Currently, speech analytics software and technology from companies such as Avaya, CallMiner, Nexidia, NICE Systems, Utopy and Verint Systems offer contact centers a variety of ways to automate the mining of customer transaction information from call recordings and transcripts and turn that content into usable business information.
Rather than just periodically listening to a call recording to make sure agents are sticking to the script, contact center supervisors can take further steps to leverage that unstructured data. Big Data analysis enables managers to identify conversations where the customer says, “never again,” or “doesn’t work” or any such keywords that signal their dissatisfaction. Strategic analysis of Big Data extracted from recordings will go far in improving customer retention policies.
Telephone call recordings are not the only valuable data source. Customer interactions can take place over a multiple of different channels, including email, instant messaging, computer screen recordings and Web forms.
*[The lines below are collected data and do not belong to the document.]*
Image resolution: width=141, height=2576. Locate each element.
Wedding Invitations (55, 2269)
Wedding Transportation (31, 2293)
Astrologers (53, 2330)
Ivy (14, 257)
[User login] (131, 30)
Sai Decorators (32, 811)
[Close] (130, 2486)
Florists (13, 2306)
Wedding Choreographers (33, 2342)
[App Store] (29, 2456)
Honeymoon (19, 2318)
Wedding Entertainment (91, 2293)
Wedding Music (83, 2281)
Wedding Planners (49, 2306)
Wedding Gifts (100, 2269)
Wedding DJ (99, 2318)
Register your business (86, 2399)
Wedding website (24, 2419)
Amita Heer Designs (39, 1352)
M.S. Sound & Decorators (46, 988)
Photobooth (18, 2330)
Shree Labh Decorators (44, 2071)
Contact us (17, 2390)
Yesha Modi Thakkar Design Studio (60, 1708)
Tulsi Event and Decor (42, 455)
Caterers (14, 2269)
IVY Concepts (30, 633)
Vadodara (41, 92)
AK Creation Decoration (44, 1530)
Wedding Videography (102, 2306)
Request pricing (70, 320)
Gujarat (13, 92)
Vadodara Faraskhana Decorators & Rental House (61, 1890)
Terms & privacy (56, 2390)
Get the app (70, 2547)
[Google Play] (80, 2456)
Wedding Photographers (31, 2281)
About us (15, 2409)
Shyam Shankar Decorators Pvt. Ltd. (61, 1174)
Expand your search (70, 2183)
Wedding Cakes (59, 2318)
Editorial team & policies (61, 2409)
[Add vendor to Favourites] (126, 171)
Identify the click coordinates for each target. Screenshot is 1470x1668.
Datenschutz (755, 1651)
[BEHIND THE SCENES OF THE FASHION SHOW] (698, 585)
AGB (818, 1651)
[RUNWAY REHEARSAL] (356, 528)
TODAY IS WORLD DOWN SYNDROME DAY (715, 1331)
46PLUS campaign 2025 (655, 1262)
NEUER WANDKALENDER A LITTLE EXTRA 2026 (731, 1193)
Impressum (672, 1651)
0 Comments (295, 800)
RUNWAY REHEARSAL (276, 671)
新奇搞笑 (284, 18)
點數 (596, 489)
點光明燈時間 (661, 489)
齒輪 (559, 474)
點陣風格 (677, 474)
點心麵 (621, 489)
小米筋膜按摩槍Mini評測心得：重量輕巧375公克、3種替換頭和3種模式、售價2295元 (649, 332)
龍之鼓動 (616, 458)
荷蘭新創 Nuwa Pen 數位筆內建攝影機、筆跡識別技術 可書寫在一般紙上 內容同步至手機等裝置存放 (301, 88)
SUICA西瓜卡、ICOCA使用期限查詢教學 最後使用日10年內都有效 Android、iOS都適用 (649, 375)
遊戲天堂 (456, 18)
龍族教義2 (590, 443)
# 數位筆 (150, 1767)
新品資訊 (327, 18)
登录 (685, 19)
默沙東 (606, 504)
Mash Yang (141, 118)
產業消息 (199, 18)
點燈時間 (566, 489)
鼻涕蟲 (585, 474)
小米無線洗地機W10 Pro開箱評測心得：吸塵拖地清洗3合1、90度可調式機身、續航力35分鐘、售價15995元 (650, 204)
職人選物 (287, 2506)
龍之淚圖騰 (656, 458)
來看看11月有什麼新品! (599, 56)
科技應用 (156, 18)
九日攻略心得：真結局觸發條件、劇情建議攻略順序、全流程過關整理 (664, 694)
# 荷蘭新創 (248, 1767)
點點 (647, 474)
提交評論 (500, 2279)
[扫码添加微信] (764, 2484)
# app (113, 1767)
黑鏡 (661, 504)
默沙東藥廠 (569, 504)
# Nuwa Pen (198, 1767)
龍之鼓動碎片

The good news is that today there are huge growth opportunities in Big Data analysis, and it is proving to have a very attractive return on investment for contact centers investing in the process.
One thing that is certain in this new phenomenon of data-driven technology: It is pushing the bounds of systems used to judge customer sentiments and behaviors. Data analytics is doing a remarkable job of linking disparate data silos to patterns of customer behavior and trends that are predictive. Big Data is motivating leading contact centers to move away from pure cost reduction strategies and invest in analytic tools that effectively improve customer satisfaction and loyalty and provide real-time results.